Posts Tagged ‘Tax on wine’

Wine for Dummies: Why we pay what we pay

More From: Curious Facts & Fun
Posted May 15th, 2009 by Matt Kane | 3 Comments

As a consumer myself, I feel it’s important to know about the factors affecting cost and why we pay what we do. Unfortunately, here in Ireland, you can’t just pop down to your local vineyard and pick up the latest vintage of Paddy’s “ah, dat’s lovely” Shiraz. So already, we’re at a bit of a disadvantage. And even if Paddy did have a vineyard, costs will always be incurred. Such is business.

Starting with the vineyard, there is a cost to acquiring sites, and those in the best location will often fetch a higher price. Some vineyards may be very steep, so grapes might need to be handpicked, as opposed to being mechanically harvested. The cost and availability of labour varies from country to country. Yield size and grape selection also plays a big role in supply, and will thus have knock on effects when it comes to the demand versus supply. For example, low supply and high demand will heighten market price.

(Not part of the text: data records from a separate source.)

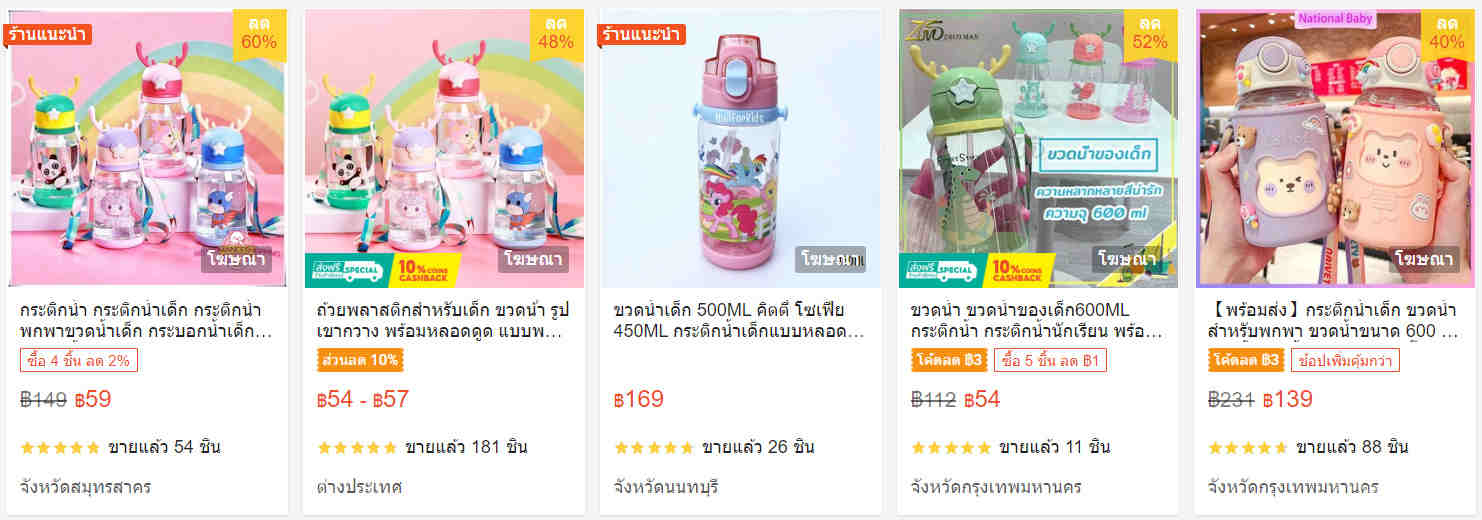The image size is (1482, 520).
Task: Open the first antler bottles product image
Action: (148, 149)
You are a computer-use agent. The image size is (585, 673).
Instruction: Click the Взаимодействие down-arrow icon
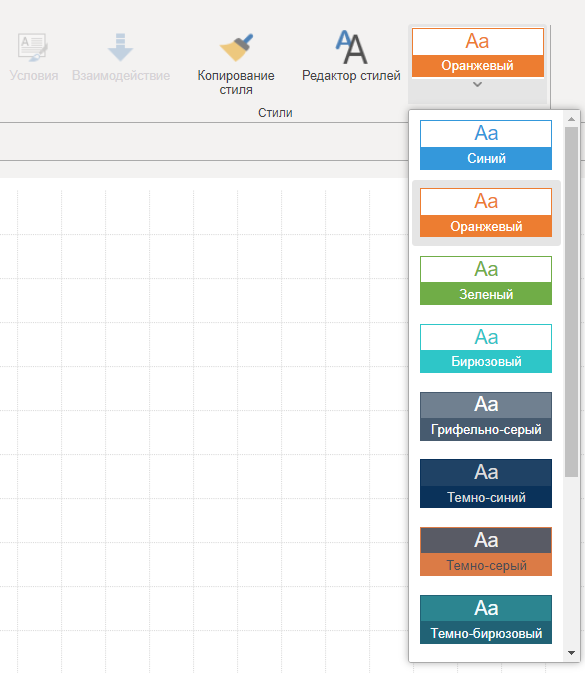point(120,47)
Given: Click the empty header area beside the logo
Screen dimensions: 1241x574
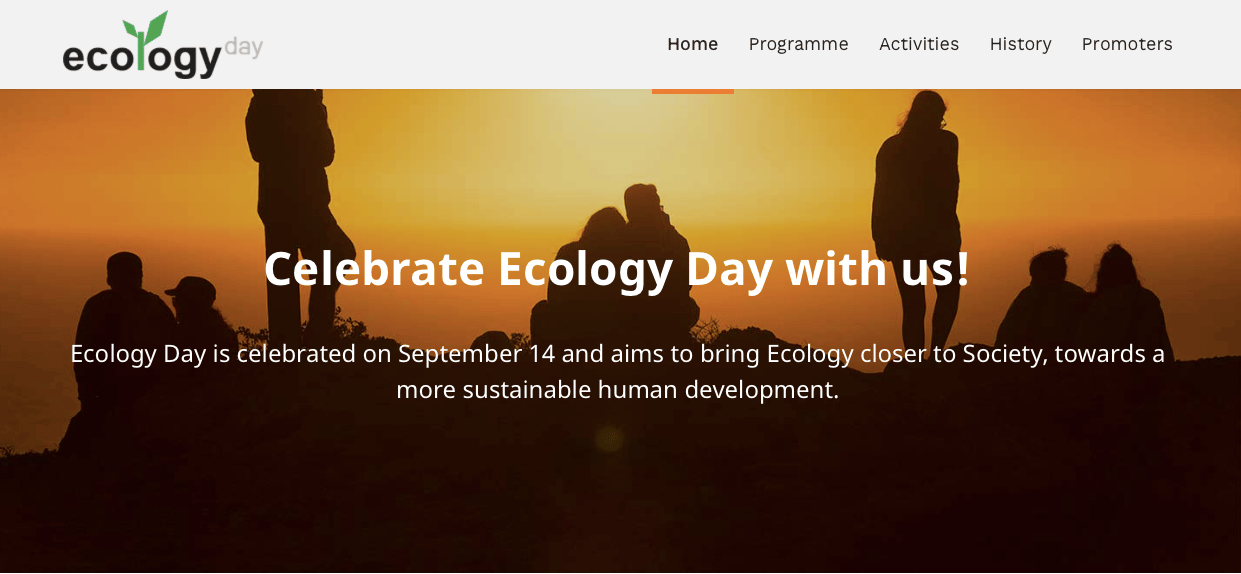Looking at the screenshot, I should [450, 44].
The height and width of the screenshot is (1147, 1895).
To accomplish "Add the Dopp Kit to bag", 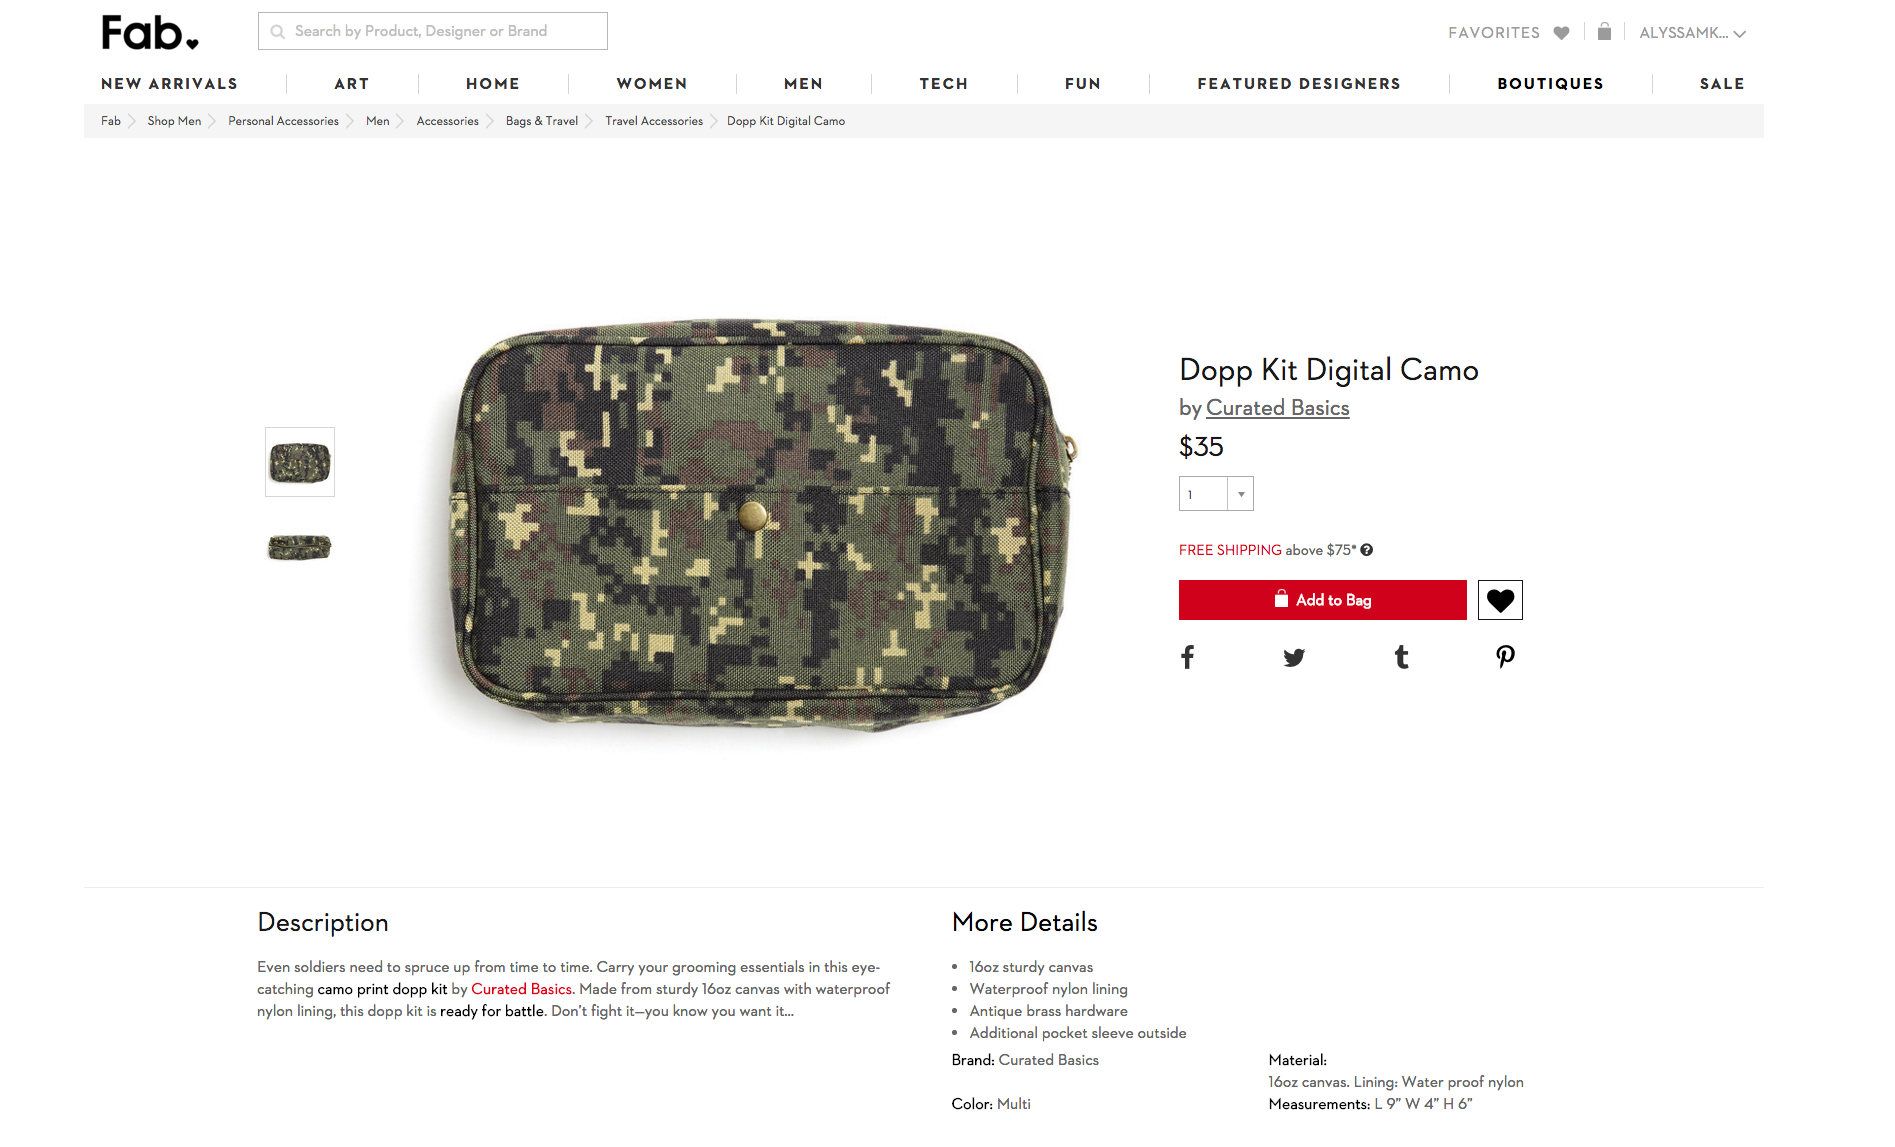I will [1323, 600].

The winery and the equipment used can contribute to fairly significant overheads, and it can be expensive to store wines for aging, as well as tying up capital. Then there is the packaging of the wine (materials and labour) and building transport costs into each bottle. Obviously it’s more economical to transport these directly and in bulk.

Just before the retailers margin, we have government duty and then VAT added. This is how it works:

•    €2.46 flat-rate duty on every bottle, €4.92 on sparkling wine
•    21.5% VAT (this is on the whole cost, including duty)
•    At €19.99, tax represents 30% of purchase price
•    At €9.99, tax = 42%
•    At €7.99, tax = 48%
•    At €5.99, tax = 60% & less than €2 gets spent on the wine inc. packaging and shipping.

Therefore, more often than not, you’ll be getting a drastically better wine at €7.99 than you will at €5.99.